• _Parts of the exercise_:
**a)** Can you transcribe the discussion of open source funding from "Right, there's plenty" to "a hobby project."?
**b)** Answer these questions about the discussion of open source funding:
(i) Which two web servers appear together in the list of open source software?
(ii) What does Darkrai wish everyone had?
(iii) In cerevant's last comment, what should you do if you aren't having fun maintaining some code?
**c)** What comes next in the discussion of open source funding? Write the following part.

• _Passage to read_:
──────────────────────────────

People who are motivated by money have been saying this for decades. And they’re still wrong because not everyone is motivated by money.

[–] souperk@reddthat.com 14 points 11 months ago (1 children)

I kinda agree but you still need money to live and if I was able to work on open source projects while sustaining myself I would choose it anytime.

[–] cerevant@lemm.ee 11 points 11 months ago (1 children)

There are plenty of people who get paid to write open source software. The internet simply wouldn’t exist without OSS:

  • Linux/Android
  • Apache/Nginx
  • MySQL/Postgres
  • gcc/llvm

And that’s just scratching the surface.

[–] Darkrai@kbin.social 8 points 11 months ago* (last edited 11 months ago) (2 children)

Right, there's plenty of people also not getting paid anything for their work. This "You shouldn't care about money" feels like a straw man argument to OP's argument which I think could also be said as "OSS isn't sustainable unless everyone is paid a sustainable amount".

It's just all around frustrating. It has that same energy as "You criticize the system yet you're a part of it" example. For example, I wont be able to show this thread to my landlord when rent is due saying, "You shouldn't care about money, I'm an OSS dev so I dont"

So in closing, I guess I wish everyone had a UBI to be sustainable and then yeah OSS itself could be sustainable as a hobby project.

[–] cerevant@lemm.ee 2 points 11 months ago* (last edited 11 months ago)

Never said devs shouldn’t care about money. If you aren’t having fun maintaining some code, stop. If it is commercially interesting, you will probably be contacted. Charge for bug bounties. Prioritize features based on compensation. Start a foundation. There are lots of business models for OSS, the author of this article talks about how this problem is already solved - just not for him.

──────────────────────────────

Records from a dataset:
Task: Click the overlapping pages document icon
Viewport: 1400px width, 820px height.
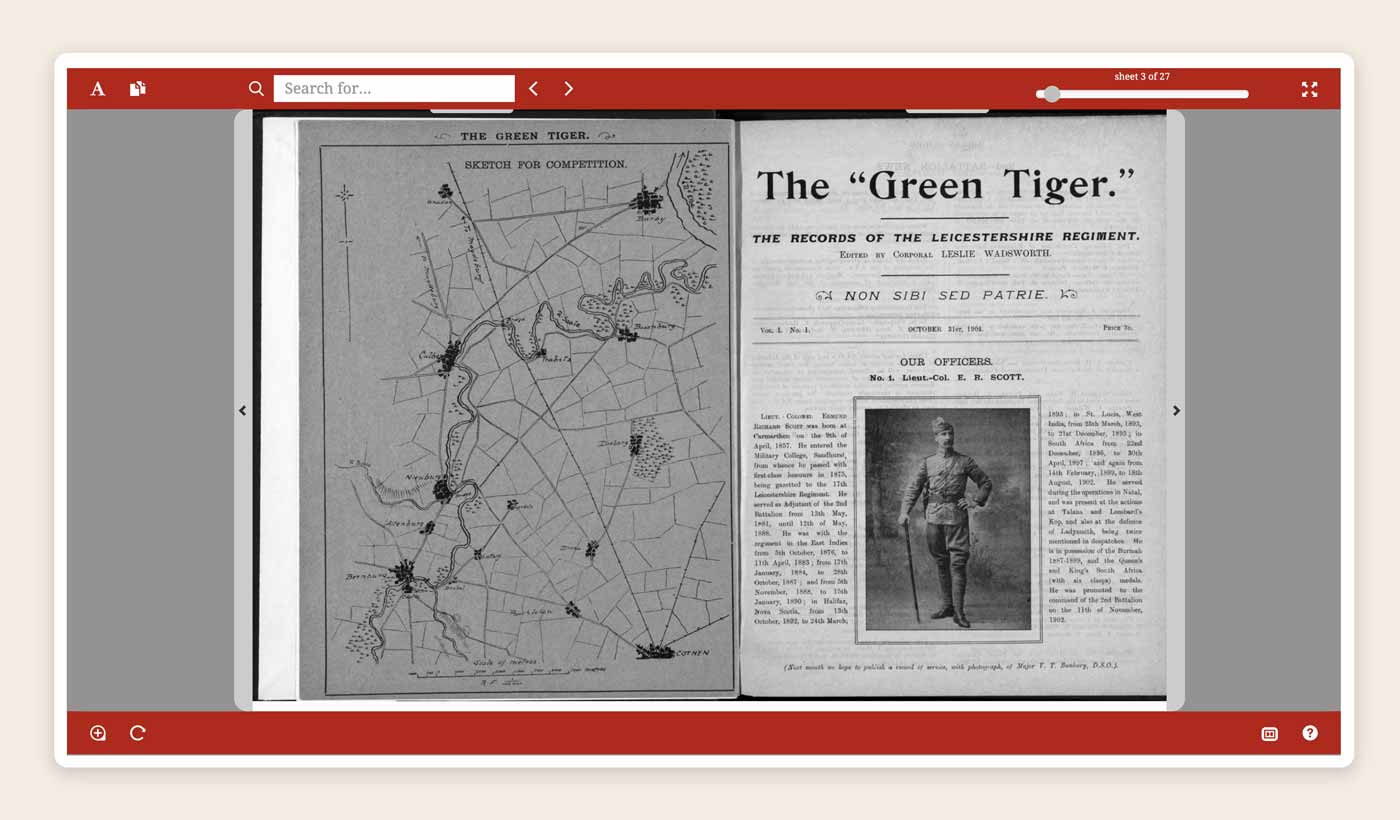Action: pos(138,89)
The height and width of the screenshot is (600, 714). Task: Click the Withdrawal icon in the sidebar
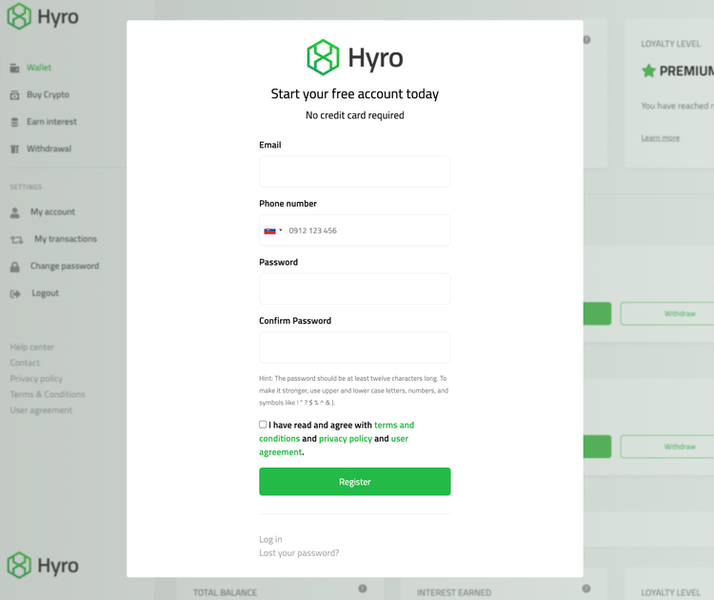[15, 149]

──────────────────────────────

• _Per-task answers_:
**a)**
Right, there's plenty of people also not getting paid anything for their work. This "You shouldn't care about money" feels like a straw man argument to OP's argument which I think could also be said as "OSS isn't sustainable unless everyone is paid a sustainable amount".

It's just all around frustrating. It has that same energy as "You criticize the system yet you're a part of it" example. For example, I wont be able to show this thread to my landlord when rent is due saying, "You shouldn't care about money, I'm an OSS dev so I dont"

So in closing, I guess I wish everyone had a UBI to be sustainable and then yeah OSS itself could be sustainable as a hobby project.

**b)**
(i) Apache and Nginx
(ii) A UBI
(iii) Stop

**c)**
OSS itself is not a business model. OSS is provably sustainable. Dude just wants it handed to him.

[–] anon_8675309@lemmy.world 1 points 11 months ago

I never said someone shouldn’t care about money. That was never my argument.

My argument was that people who DO care about money have been claiming it’s going to usher in the demise of OSS and yet it thrives.

[–] SnotFlickerman@lemmy.blahaj.zone 30 points 11 months ago* (last edited 11 months ago)

The bigger issue isn't compensation but rather the number of corporations who profit handsomely off of the labor of Free Open Source Software developers.

It's okay if FOSS developers don't get compensated, that's part of their ethos.

It's not okay for corporations to be like "thanks for this free thing, we're going to take all that profit that your ethos makes you not care about, and what we give back to the open source community will pale in comparison."

Of course that's not always true, a handful of companies really pay FOSS developers really well. Valve for example. IBM/RedHat for another.

But for every company that respects where it's code comes from and wants to support those developers, there's several more companies that just use FOSS as 'off-the-shelf' components with no intention to do anything but use it, set it, and forget it with intent to make profit.

One way to ensure FOSS developers are paid well is to spend money at businesses who pay FOSS developers well and keep them on actual payroll.

[–] donuts@kbin.social 29 points 11 months ago* (last edited 11 months ago) (1 children)

ITT: A bunch of people who (a) likely have jobs that pay them for their time and (b) have probably never maintained or contributed to a FOSS project, saying that FOSS developers shouldn't be able to make a living doing FOSS.

But somehow FOSS development is totally sustainable in their mind because once you burn out working for free you can be easily replaced?

Please just forget the fact that many large and successful FOSS projects (Linux, Blender, Wine, Gnome, Ubuntu, Godot, the list goes on and on) are maintained and developed by professional developers, who are paid, and who ought to be paid for doing what is very much a full-time job at scale.

[–] andyburke@fedia.io 19 points 11 months ago* (last edited 11 months ago) (1 children)

As an older programmer who has written and contributed to lots of FOSS while working at various institutions and companies, I don't understand the idea that people should be paid for FOSS work.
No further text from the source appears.